[What the task asks]
Reproduce every line in the stretch from the line containing "This screenshot has height=436, width=752." through the line containing "(232, 264).", requests included, and multiply each coordinate in the answers by 2.55, rounding to whole numbers with halves rounded up. Give only these lines, and omit the pictures.

[Data records]
- Opening Delimiter -

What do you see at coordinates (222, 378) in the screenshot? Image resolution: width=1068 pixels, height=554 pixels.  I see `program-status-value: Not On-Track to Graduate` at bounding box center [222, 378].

- Closing Delimiter -
- Opening Delimiter -

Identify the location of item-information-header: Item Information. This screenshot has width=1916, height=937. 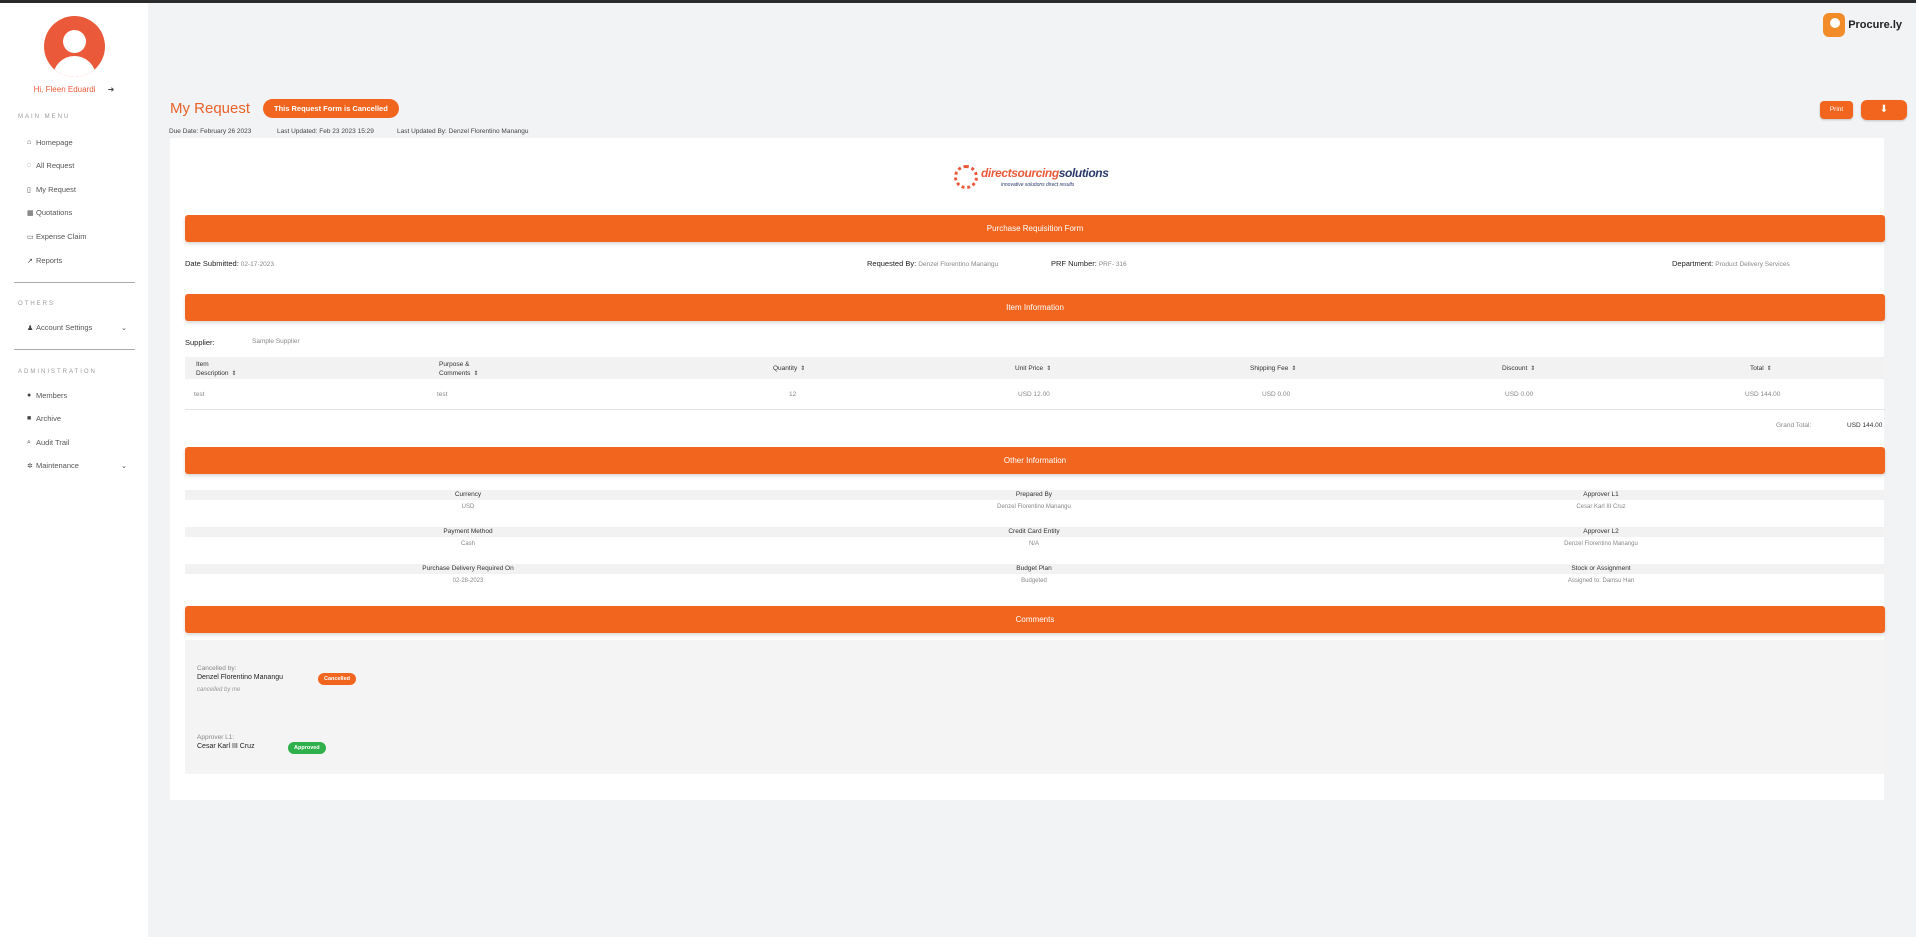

- Closing Delimiter -
- Opening Delimiter -

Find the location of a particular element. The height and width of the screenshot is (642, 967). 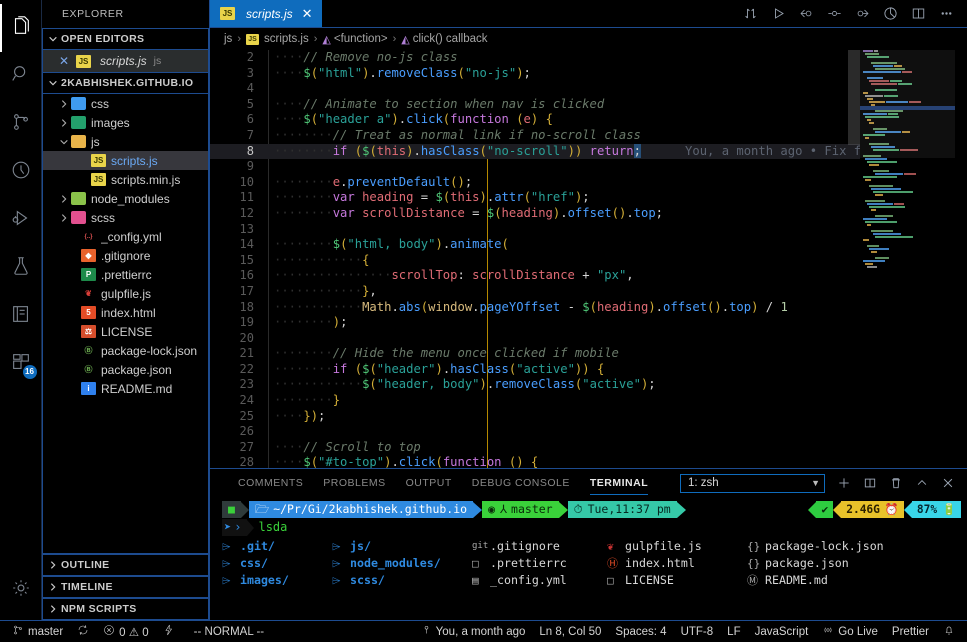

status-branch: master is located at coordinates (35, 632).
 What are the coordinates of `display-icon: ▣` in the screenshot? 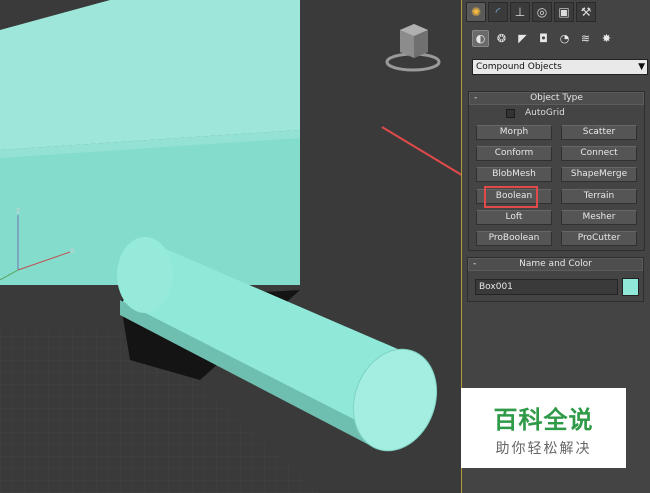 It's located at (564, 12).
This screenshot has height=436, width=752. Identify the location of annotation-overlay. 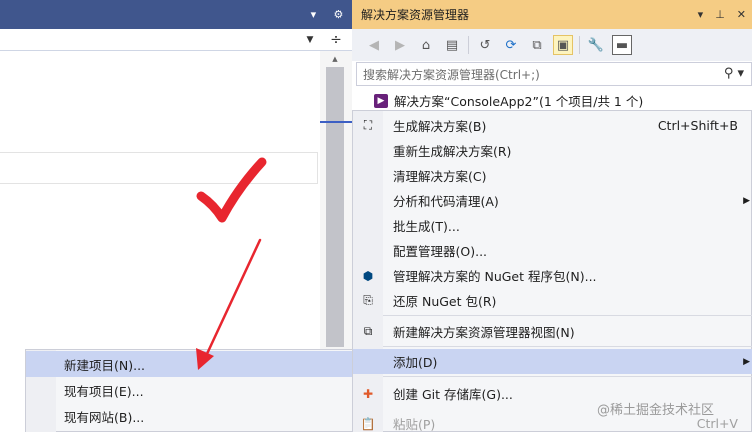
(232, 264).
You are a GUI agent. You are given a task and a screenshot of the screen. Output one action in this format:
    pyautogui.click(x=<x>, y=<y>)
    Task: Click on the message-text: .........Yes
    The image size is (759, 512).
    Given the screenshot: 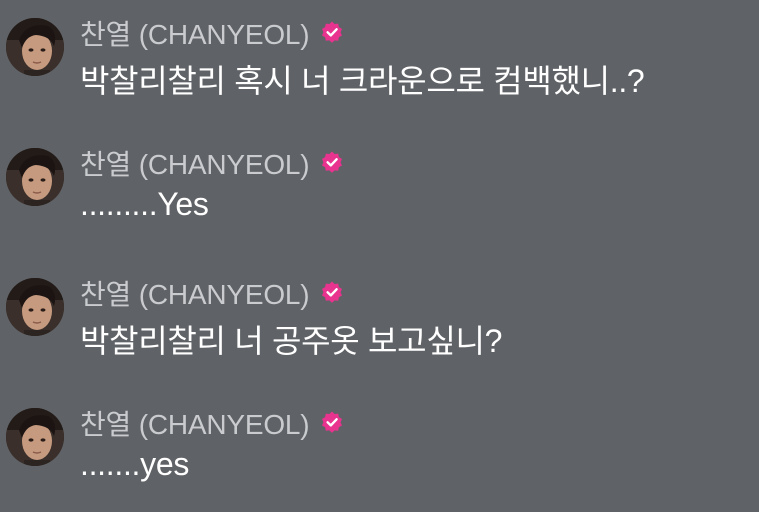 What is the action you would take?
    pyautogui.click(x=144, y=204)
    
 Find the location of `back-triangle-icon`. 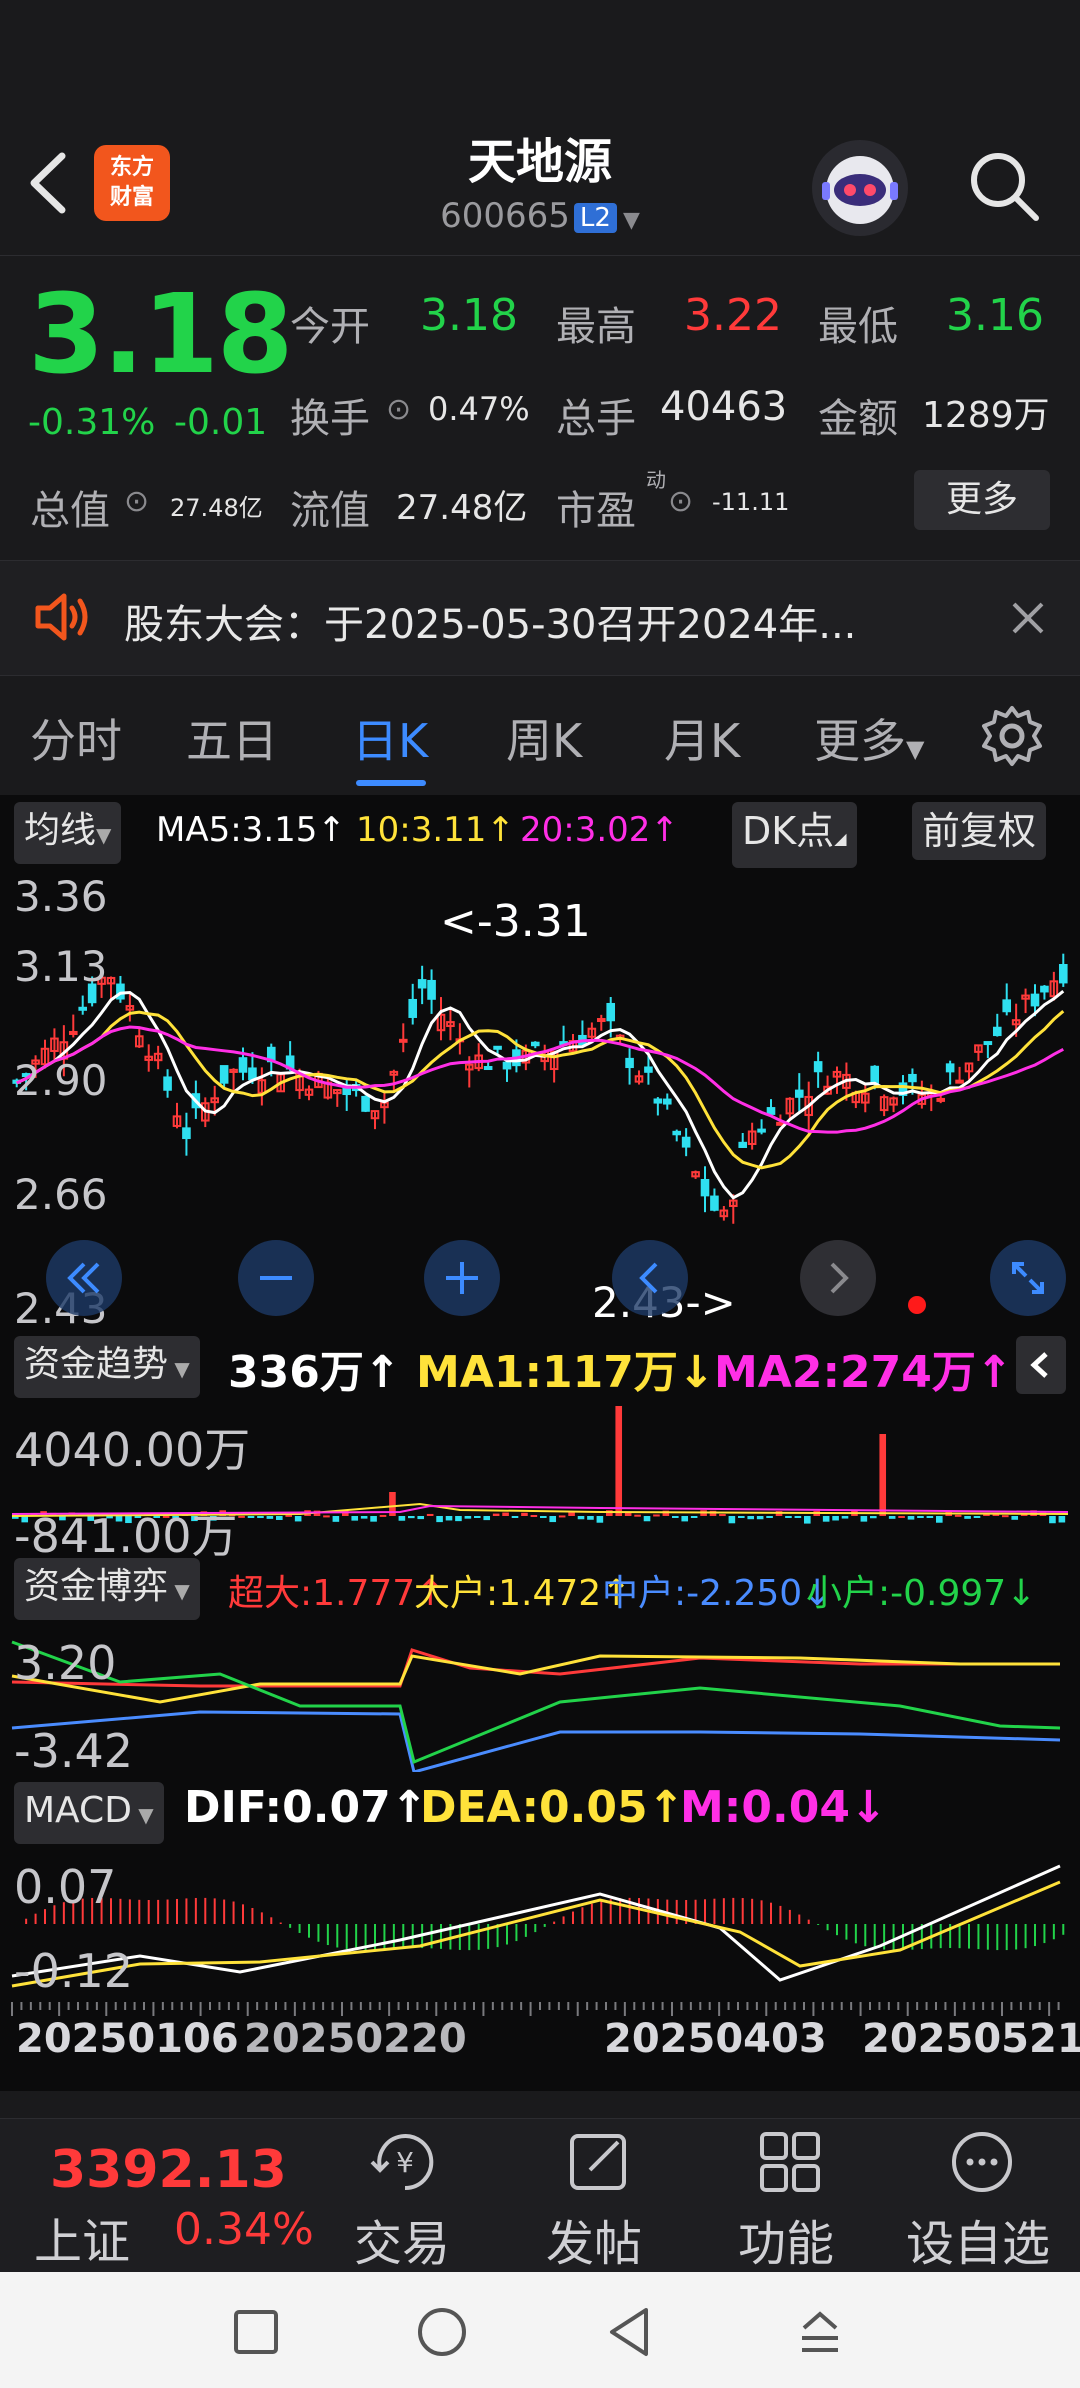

- Closing Delimiter -

[Expected output]
This screenshot has height=436, width=752. Identify the location of annotation-overlay. 
(592, 673).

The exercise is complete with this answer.